### WHAT YOU ARE ASKED TO DO
Reproduce every record below exactly as written, but leave out any pictures.

### MATERIALS PROVIDED
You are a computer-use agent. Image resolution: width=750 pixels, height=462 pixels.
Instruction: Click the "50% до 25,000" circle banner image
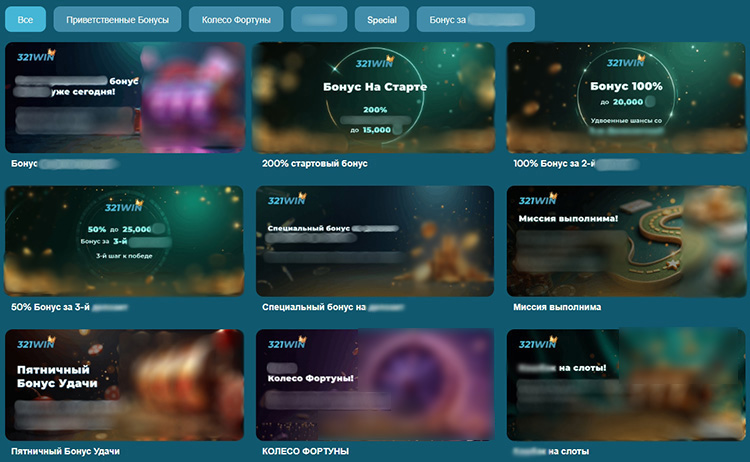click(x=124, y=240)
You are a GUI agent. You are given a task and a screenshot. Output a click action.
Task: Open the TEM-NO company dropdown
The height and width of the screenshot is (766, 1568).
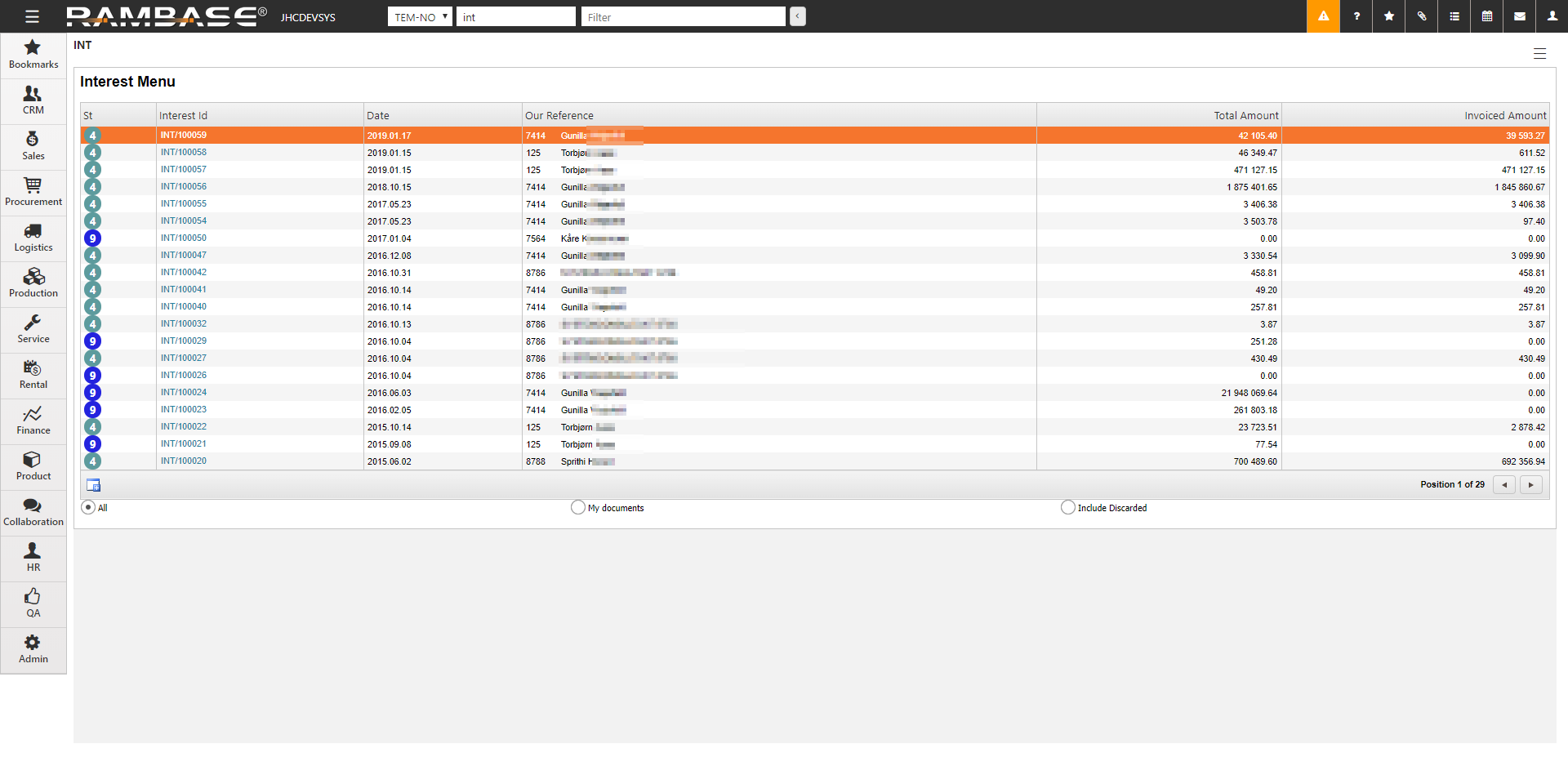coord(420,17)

### RESPONSE AREA
You are a computer-use agent. Image resolution: width=750 pixels, height=462 pixels.
Instruction: Click the "50% до 25,000" circle banner image
click(x=124, y=240)
You are a GUI agent. You are given a task and a screenshot. Output a click action.
Task: Open the TEM-NO company dropdown
The height and width of the screenshot is (766, 1568).
coord(420,17)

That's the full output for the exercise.